Nel colloquio viene domandato al capo dei Gendarmi se le minacce dell’Isis contro la Santa Sede siano attendibili. “La minaccia esiste”, risponde Giani, “questo è ciò che emerge dai colloqui che ho con i colleghi italiani e stranieri. Ma una cosa è l’esistenza di una minaccia, altra cosa la pianificazione di un attacco. Al momento posso dire che non siamo a conoscenza di piani di attacco al Vaticano o al Santo Padre”.

A tal proposito viene domandato al comandante se esista una collaborazione con i Paesi islamici: “Sì – afferma – e da numerosi Paesi islamici non mi arrivano solo preziose informazioni, ma anche attestati di stima e ammirazione per il Santo Padre. Posso dire che oggi il Pontefice è visto e rispettato dall’Islam come la più influente autorità morale al mondo.

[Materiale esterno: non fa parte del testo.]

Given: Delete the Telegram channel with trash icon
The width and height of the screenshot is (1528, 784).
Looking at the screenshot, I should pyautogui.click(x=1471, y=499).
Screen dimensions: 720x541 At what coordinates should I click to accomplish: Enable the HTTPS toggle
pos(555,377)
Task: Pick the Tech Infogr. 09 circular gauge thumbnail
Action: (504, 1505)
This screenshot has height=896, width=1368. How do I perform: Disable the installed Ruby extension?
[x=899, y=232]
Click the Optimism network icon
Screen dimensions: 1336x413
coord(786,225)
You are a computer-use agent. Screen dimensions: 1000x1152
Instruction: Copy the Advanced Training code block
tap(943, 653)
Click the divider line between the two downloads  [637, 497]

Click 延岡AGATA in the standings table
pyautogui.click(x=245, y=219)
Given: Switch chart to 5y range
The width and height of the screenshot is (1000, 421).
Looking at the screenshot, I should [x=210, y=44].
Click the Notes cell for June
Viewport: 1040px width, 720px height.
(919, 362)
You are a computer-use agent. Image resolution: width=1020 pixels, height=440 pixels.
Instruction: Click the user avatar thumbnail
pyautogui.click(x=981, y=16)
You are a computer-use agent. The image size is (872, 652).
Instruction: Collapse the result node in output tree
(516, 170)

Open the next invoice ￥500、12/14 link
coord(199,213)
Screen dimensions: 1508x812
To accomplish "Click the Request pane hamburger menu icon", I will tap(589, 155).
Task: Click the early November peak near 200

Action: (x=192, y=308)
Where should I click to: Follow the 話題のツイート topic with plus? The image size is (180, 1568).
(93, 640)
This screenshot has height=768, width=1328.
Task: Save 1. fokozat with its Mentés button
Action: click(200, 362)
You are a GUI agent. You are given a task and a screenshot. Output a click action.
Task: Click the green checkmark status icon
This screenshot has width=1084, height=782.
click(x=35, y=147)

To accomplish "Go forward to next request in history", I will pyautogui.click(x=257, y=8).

E questo sia da parte di autorità religiose che civili”. 

“Del resto – aggiunge Giani – credo sia evidente il grande rispetto che Francesco dimostra per tutte le fedi e il fatto che il suo Pontificato sia attraversato dal disegno di propiziare la pace tra i popoli attraverso il dialogo interreligioso”. 

Tra le domande anche quella sulle “difficoltà” che la Gendarmeria riscontra in seguito alla decisione di papa Francesco di vivere a Santa Marta. “Il Santo Padre non intende abbandonare lo stile del suo pontificato, fondato sulla prossimità – controbatte il comandante della Gendarmeria – cioè sull’incontro diretto con il maggior numero possibile di persone. Anche da Pontefice – soggiunge – è rimasto il sacerdote che non vuole perdere il contatto con il suo gregge. Siamo dunque noi incaricati della Sua sicurezza che dobbiamo adeguarci a Lui, e non viceversa. Dobbiamo fare di tutto perchè Egli possa continuare a svolgere il suo ministero come vuole, e crede”.

Il testo completo dell’intervista si può leggere qui.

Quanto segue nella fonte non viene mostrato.